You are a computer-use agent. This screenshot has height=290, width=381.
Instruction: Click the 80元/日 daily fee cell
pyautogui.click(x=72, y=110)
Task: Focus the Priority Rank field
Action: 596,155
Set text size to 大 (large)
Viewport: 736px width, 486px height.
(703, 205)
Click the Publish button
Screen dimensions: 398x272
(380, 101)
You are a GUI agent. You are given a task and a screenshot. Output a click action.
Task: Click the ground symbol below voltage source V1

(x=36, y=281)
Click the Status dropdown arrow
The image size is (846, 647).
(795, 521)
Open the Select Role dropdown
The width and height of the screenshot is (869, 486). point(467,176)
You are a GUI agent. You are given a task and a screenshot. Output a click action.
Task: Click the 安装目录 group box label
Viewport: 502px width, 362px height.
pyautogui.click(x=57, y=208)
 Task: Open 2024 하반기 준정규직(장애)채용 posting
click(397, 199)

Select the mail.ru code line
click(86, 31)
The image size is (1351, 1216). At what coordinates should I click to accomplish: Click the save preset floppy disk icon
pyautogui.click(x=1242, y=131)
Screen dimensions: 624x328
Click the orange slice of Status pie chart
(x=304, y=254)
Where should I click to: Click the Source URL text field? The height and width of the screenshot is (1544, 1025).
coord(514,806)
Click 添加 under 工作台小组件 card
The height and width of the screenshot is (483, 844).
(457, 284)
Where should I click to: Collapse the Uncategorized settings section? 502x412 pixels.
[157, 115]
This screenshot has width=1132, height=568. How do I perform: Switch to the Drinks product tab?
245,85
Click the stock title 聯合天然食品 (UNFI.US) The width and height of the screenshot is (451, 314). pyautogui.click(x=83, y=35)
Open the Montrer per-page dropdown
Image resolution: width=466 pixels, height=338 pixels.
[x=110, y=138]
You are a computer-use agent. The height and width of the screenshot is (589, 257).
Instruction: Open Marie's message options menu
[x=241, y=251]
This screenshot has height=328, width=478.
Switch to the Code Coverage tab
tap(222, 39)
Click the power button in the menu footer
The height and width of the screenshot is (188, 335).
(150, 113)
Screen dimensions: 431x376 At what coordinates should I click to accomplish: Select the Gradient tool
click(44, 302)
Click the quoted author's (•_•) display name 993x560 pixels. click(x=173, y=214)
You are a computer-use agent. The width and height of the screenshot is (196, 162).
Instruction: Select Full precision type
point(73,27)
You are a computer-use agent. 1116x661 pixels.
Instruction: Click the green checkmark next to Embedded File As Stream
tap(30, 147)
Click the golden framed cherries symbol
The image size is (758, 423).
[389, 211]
# # # # # # #
> What the task requires: Above are the records; retype every one exactly.

> The completed task:
You are a computer-use agent. This screenshot has height=290, width=381.
Instruction: Click the 80元/日 daily fee cell
pyautogui.click(x=72, y=110)
Task: Focus the Priority Rank field
Action: 596,155
Set text size to 大 (large)
Viewport: 736px width, 486px height.
(703, 205)
Click the Publish button
Screen dimensions: 398x272
(380, 101)
You are a GUI agent. You are given a task and a screenshot. Output a click action.
Task: Click the ground symbol below voltage source V1

(x=36, y=281)
Click the Status dropdown arrow
The image size is (846, 647).
(795, 521)
Open the Select Role dropdown
The width and height of the screenshot is (869, 486). point(467,176)
You are a GUI agent. You are given a task and a screenshot. Output a click action.
Task: Click the 安装目录 group box label
Viewport: 502px width, 362px height.
pyautogui.click(x=57, y=208)
 Task: Open 2024 하반기 준정규직(장애)채용 posting
click(397, 199)

Select the mail.ru code line
click(86, 31)
The image size is (1351, 1216). At what coordinates should I click to accomplish: Click the save preset floppy disk icon
pyautogui.click(x=1242, y=131)
Screen dimensions: 624x328
Click the orange slice of Status pie chart
(x=304, y=254)
Where should I click to: Click the Source URL text field? The height and width of the screenshot is (1544, 1025).
coord(514,806)
Click 添加 under 工作台小组件 card
The height and width of the screenshot is (483, 844).
(457, 284)
Where should I click to: Collapse the Uncategorized settings section? 502x412 pixels.
[157, 115]
This screenshot has width=1132, height=568. How do I perform: Switch to the Drinks product tab?
245,85
Click the stock title 聯合天然食品 (UNFI.US) The width and height of the screenshot is (451, 314). pyautogui.click(x=83, y=35)
Open the Montrer per-page dropdown
Image resolution: width=466 pixels, height=338 pixels.
[x=110, y=138]
You are a computer-use agent. The height and width of the screenshot is (589, 257).
Instruction: Open Marie's message options menu
[x=241, y=251]
This screenshot has height=328, width=478.
Switch to the Code Coverage tab
tap(222, 39)
Click the power button in the menu footer
The height and width of the screenshot is (188, 335).
(150, 113)
Screen dimensions: 431x376 At what coordinates should I click to accomplish: Select the Gradient tool
click(44, 302)
Click the quoted author's (•_•) display name 993x560 pixels. click(x=173, y=214)
You are a computer-use agent. The width and height of the screenshot is (196, 162).
Instruction: Select Full precision type
point(73,27)
You are a computer-use agent. 1116x661 pixels.
Instruction: Click the green checkmark next to Embedded File As Stream
tap(30, 147)
Click the golden framed cherries symbol
The image size is (758, 423).
[389, 211]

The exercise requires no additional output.